The requirement to maintain Reit status is therefore the payment by the issuer of at least 75% of its taxable earnings available for distribution to investors as dividends, giving investors certainty that net income will be paid out. This must be done no later than four months after the Reit’s financial year end.
Ordinarily, if a Reit fails to comply with this requirement it will be at risk of having its Reit status revoked by the JSE. However, the obligation to make the distribution is explicitly subject to the Reit satisfying the solvency and liquidity test set out in the Companies Act.
Therefore, if the Reit fails to make the required distribution within four months of its financial year-end, and such failure is as a result of the Reit failing to satisfy the solvency and liquidity test in relation to that distribution, then such failure will not result in the revocation of its Reit status.
However, the main appeal of a Reit lies in its favourable tax treatment, which is linked to another significant continuing obligation of the requirements, which states that:
- The applicant issuer must qualify for a tax deduction of an amount equal to its distributions under the Income Tax Act for the immediately preceding financial year end; or
- Must not have failed the Reit tax test for the last two consecutive financial year ends.
Where the distribution meets the requirements of a “qualifying distribution” in terms of section 25BB of the Income Tax Act, it will be deductible by the Reit for income tax purposes.
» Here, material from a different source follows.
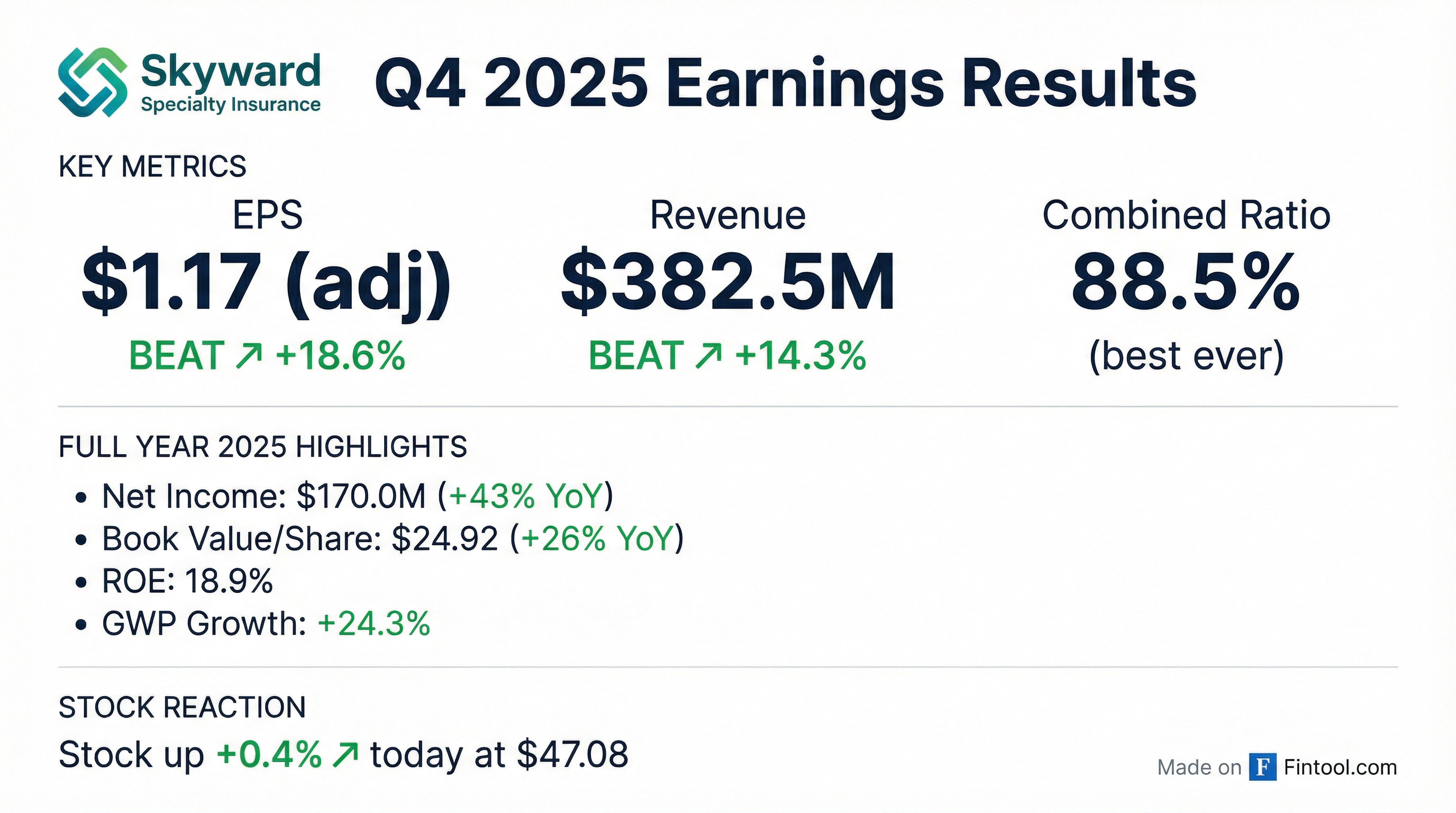This screenshot has height=813, width=1456.
Task: Click the green arrow beside the EPS BEAT
Action: [249, 356]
Given the fact that Reits distribute most of their net income to their shareholders, Reits pay very little income tax, and it is the shareholders instead who pay income tax on receipt of such distributions. For the distribution to constitute a “qualifying distribution” at least 75% thereof must consist of rental income.
In the light of the government-imposed lockdown and the closure of all nonessential businesses across the country, such as retailers in large shopping centres, the future rental income stream for Reits does not look promising.
Accordingly, a significant consequence flowing from the nonpayment of the distributions is that Reits may not qualify for a tax deduction of distributions under the Income Tax Act, thus resulting in a loss of the favourable tax treatment afforded to Reits under the Income Tax Act.
If a Reit is otherwise concerned about meeting any of its continuing obligations under the requirements, it should immediately consult the JSE. In this regard, on March 25 the JSE issued a letter urging all issuers, in consultation with advisers or sponsors, to assess the effect of the Covid-19 outbreak on its ability to comply with the applicable requirements and the effect thereof on its Reit status. If there are any concerns in meeting such obligations, issuers are able to consult with the JSE.
It is also worth noting that earlier in April the SA Real Estate Investment Trust Association made an urgent request to the Treasury to provisionally relax the tax rules applicable to Reits in SA, including a request for a two-year reprieve from paying out dividends.
Once guidance has been received from the JSE and/or any official reprieve has been announced, Reits must take the provisions of the requirements into account, which oblige an issuer with Reit status to keep the market informed regarding its tax status by way of an announcement containing full details of the implications thereof for the issuer and its security holders, without delay.
• Lalla is a director at Werksmans Attorneys.